慕容轩复又道:‘渤海国递交国书前来为其太子萧慎求婚,皇族的女儿里目前只有你的年龄适合了,所以我来问问你的意见如何。’
子棋刚张嘴要说话,子墨却抢先一步开口:‘父王,你不能让子棋出嫁,不能让她嫁到那么远的地方去。’
‘墨儿,皇族的婚姻是由不得你的,何况子棋到了年纪总是要嫁人的,即使不嫁去渤海,也要在官家的子弟中找一人嫁了,我知道你从小失去了母亲,舍不得你姐姐,可是你也不能强求子棋照顾你一辈子啊!’
‘我…’子墨哽咽得说不出话来,父王,有些实情怎么能对你说出来?
‘好了,子墨,你不要这样为难父王。’子棋开口,语气和表情是一样的平淡:‘父王,就依您和圣上的意思吧。’说完,拖着子墨就走了,连饭都不想吃。

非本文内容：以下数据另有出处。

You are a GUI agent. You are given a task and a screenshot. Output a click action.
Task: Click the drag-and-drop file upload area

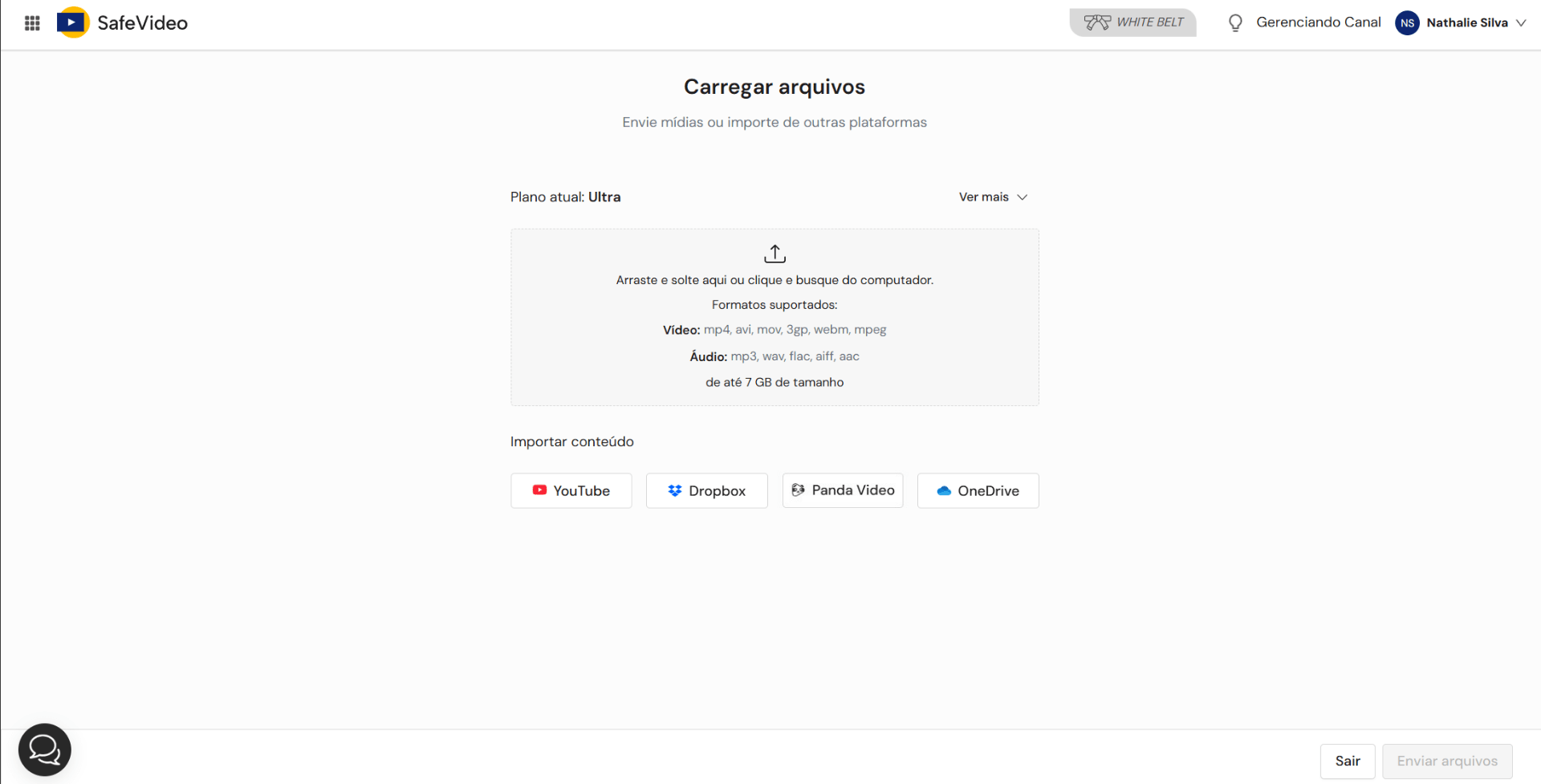(x=775, y=318)
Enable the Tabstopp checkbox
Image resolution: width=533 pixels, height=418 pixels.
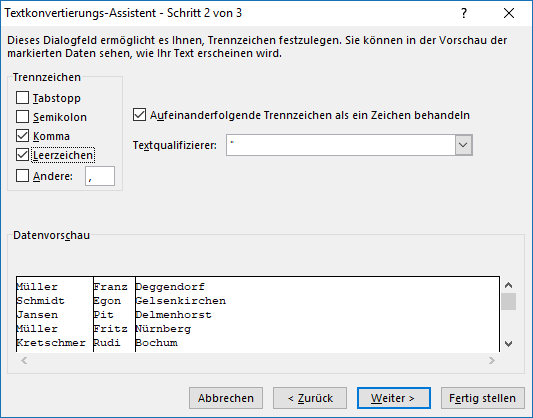pyautogui.click(x=22, y=98)
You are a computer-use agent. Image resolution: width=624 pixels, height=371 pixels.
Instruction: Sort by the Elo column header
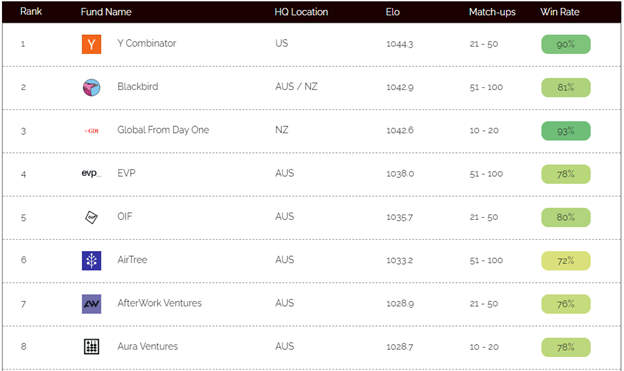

慕容轩也是没有胃口,在他眼里他觉得子墨之所以舍不得子棋是因为自小没有了母亲以后只有子棋事事迁就她照顾她,这下子棋要嫁到那么远的地方自是会有些难过的,他又怎么知道子墨和子棋之间已经超越了姐妹之间的依恋而变成了对恋人的依恋呢?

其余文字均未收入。